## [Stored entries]
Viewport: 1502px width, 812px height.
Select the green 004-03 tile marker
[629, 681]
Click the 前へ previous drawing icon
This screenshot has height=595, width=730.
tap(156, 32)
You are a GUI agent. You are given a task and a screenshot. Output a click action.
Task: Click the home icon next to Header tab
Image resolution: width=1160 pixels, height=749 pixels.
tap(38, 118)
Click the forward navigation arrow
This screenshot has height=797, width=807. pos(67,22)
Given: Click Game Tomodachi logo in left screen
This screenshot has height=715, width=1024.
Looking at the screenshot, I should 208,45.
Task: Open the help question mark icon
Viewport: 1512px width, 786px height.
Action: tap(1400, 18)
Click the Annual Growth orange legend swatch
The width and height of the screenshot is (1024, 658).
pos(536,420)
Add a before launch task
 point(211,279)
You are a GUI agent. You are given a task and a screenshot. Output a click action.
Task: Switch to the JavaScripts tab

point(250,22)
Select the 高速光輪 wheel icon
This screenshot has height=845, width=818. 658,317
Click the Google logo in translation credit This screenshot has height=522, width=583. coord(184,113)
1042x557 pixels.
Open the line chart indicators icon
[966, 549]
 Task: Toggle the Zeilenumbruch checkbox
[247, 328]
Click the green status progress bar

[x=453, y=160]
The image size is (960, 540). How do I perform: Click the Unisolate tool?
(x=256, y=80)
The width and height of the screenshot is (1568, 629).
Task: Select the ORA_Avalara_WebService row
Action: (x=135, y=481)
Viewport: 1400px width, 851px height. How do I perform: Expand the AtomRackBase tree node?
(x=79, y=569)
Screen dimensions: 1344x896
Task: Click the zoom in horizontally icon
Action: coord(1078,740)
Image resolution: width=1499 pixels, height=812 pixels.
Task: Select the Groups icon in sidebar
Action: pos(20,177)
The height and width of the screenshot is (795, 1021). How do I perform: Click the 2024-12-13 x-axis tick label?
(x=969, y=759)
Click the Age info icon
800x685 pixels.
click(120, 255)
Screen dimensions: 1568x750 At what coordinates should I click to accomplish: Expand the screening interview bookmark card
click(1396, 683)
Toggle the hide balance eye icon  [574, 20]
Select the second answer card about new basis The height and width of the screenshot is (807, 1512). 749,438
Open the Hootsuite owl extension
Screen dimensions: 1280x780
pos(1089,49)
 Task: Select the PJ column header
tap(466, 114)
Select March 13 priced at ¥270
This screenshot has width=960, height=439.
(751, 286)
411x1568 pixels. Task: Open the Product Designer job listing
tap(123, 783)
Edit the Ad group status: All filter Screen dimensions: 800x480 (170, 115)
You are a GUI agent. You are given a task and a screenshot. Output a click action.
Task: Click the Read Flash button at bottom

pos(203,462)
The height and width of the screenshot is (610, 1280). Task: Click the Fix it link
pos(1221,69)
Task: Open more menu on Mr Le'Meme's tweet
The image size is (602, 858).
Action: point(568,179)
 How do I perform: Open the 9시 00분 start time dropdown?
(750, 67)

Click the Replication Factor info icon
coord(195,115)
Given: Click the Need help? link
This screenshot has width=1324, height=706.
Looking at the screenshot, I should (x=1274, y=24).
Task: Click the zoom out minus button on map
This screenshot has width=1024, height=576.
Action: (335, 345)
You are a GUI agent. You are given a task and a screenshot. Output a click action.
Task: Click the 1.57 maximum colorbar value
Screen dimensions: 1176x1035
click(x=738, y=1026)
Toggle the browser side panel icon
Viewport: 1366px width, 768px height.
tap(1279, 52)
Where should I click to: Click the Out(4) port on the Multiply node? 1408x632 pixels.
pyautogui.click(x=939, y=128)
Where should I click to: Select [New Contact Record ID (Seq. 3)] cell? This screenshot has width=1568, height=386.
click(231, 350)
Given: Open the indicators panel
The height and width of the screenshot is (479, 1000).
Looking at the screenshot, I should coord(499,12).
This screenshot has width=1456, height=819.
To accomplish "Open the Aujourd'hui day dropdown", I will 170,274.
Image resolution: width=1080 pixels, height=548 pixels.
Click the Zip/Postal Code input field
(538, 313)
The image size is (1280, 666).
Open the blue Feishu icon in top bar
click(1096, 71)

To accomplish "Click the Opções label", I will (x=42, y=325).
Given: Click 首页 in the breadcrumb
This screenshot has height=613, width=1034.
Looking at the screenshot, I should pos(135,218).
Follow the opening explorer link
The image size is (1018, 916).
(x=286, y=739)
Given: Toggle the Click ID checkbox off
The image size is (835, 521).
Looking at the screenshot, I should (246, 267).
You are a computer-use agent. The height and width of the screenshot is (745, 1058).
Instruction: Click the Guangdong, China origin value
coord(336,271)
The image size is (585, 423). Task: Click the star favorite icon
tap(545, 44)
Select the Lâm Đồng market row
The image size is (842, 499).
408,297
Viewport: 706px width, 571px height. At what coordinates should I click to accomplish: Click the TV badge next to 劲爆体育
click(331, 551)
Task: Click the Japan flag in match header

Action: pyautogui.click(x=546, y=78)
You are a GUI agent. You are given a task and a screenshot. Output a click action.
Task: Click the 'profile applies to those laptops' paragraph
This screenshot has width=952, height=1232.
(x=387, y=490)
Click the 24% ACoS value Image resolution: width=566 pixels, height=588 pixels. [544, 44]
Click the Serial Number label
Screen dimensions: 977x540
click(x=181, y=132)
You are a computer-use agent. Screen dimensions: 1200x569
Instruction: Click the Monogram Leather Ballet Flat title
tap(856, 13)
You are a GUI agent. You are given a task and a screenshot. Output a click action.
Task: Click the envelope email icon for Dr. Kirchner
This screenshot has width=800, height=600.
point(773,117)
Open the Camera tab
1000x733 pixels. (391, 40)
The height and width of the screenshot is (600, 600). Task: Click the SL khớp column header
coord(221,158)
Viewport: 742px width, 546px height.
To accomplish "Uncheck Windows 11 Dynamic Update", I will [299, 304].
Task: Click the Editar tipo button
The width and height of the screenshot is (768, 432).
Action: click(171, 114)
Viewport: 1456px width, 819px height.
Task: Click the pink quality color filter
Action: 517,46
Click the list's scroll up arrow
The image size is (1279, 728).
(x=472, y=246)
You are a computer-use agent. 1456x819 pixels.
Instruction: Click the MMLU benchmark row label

## [Work order]
Scan the entries above for the line containing "You are a computer-use agent. The", and copy it and all lines after it exactly, down to and including the line containing "Task: Click the Editar tipo button".

## [Written solution]
You are a computer-use agent. The height and width of the screenshot is (745, 1058).
Instruction: Click the Guangdong, China origin value
coord(336,271)
The image size is (585, 423). Task: Click the star favorite icon
tap(545, 44)
Select the Lâm Đồng market row
The image size is (842, 499).
408,297
Viewport: 706px width, 571px height. At what coordinates should I click to accomplish: Click the TV badge next to 劲爆体育
click(331, 551)
Task: Click the Japan flag in match header

Action: pyautogui.click(x=546, y=78)
You are a GUI agent. You are given a task and a screenshot. Output a click action.
Task: Click the 'profile applies to those laptops' paragraph
This screenshot has width=952, height=1232.
(x=387, y=490)
Click the 24% ACoS value Image resolution: width=566 pixels, height=588 pixels. [544, 44]
Click the Serial Number label
Screen dimensions: 977x540
click(x=181, y=132)
You are a computer-use agent. Screen dimensions: 1200x569
Instruction: Click the Monogram Leather Ballet Flat title
tap(856, 13)
You are a GUI agent. You are given a task and a screenshot. Output a click action.
Task: Click the envelope email icon for Dr. Kirchner
This screenshot has width=800, height=600.
point(773,117)
Open the Camera tab
1000x733 pixels. (391, 40)
The height and width of the screenshot is (600, 600). Task: Click the SL khớp column header
coord(221,158)
Viewport: 742px width, 546px height.
To accomplish "Uncheck Windows 11 Dynamic Update", I will [299, 304].
Task: Click the Editar tipo button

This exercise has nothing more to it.